Work required:
Rewrite every line of the listing below as a JSON list of strings, one string per line, with blank lines omitted.

Records for the exercise:
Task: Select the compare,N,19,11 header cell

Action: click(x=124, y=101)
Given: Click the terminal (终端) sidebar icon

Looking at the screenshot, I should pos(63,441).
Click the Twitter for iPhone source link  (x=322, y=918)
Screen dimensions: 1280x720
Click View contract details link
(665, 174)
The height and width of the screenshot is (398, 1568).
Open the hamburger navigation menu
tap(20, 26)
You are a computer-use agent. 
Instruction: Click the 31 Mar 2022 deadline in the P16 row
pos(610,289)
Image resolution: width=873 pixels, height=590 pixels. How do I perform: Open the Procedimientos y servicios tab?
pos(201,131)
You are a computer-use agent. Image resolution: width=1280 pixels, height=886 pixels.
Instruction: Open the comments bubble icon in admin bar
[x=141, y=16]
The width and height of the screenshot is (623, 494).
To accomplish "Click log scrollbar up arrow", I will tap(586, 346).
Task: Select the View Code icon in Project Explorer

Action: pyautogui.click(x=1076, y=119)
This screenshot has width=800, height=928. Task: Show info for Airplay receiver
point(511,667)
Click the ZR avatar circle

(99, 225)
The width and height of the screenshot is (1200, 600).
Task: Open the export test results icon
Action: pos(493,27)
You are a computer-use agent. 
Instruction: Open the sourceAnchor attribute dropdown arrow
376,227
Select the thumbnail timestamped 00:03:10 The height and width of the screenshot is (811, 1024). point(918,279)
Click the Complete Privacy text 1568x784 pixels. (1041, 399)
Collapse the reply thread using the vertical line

Solution:
[
  "Task: Select the compare,N,19,11 header cell",
  "Action: click(x=124, y=101)",
  "Given: Click the terminal (终端) sidebar icon",
  "Looking at the screenshot, I should pos(63,441).",
  "Click the Twitter for iPhone source link  (x=322, y=918)",
  "Screen dimensions: 1280x720",
  "Click View contract details link",
  "(665, 174)",
  "The height and width of the screenshot is (398, 1568).",
  "Open the hamburger navigation menu",
  "tap(20, 26)",
  "You are a computer-use agent. ",
  "Instruction: Click the 31 Mar 2022 deadline in the P16 row",
  "pos(610,289)",
  "Image resolution: width=873 pixels, height=590 pixels. How do I perform: Open the Procedimientos y servicios tab?",
  "pos(201,131)",
  "You are a computer-use agent. Image resolution: width=1280 pixels, height=886 pixels.",
  "Instruction: Open the comments bubble icon in admin bar",
  "[x=141, y=16]",
  "The width and height of the screenshot is (623, 494).",
  "To accomplish \"Click log scrollbar up arrow\", I will tap(586, 346).",
  "Task: Select the View Code icon in Project Explorer",
  "Action: pyautogui.click(x=1076, y=119)",
  "This screenshot has width=800, height=928. Task: Show info for Airplay receiver",
  "point(511,667)",
  "Click the ZR avatar circle",
  "(99, 225)",
  "The width and height of the screenshot is (1200, 600).",
  "Task: Open the export test results icon",
  "Action: pos(493,27)",
  "You are a computer-use agent. ",
  "Instruction: Open the sourceAnchor attribute dropdown arrow",
  "376,227",
  "Select the thumbnail timestamped 00:03:10 The height and width of the screenshot is (811, 1024). point(918,279)",
  "Click the Complete Privacy text 1568x784 pixels. (1041, 399)",
  "Collapse the reply thread using the vertical line"
]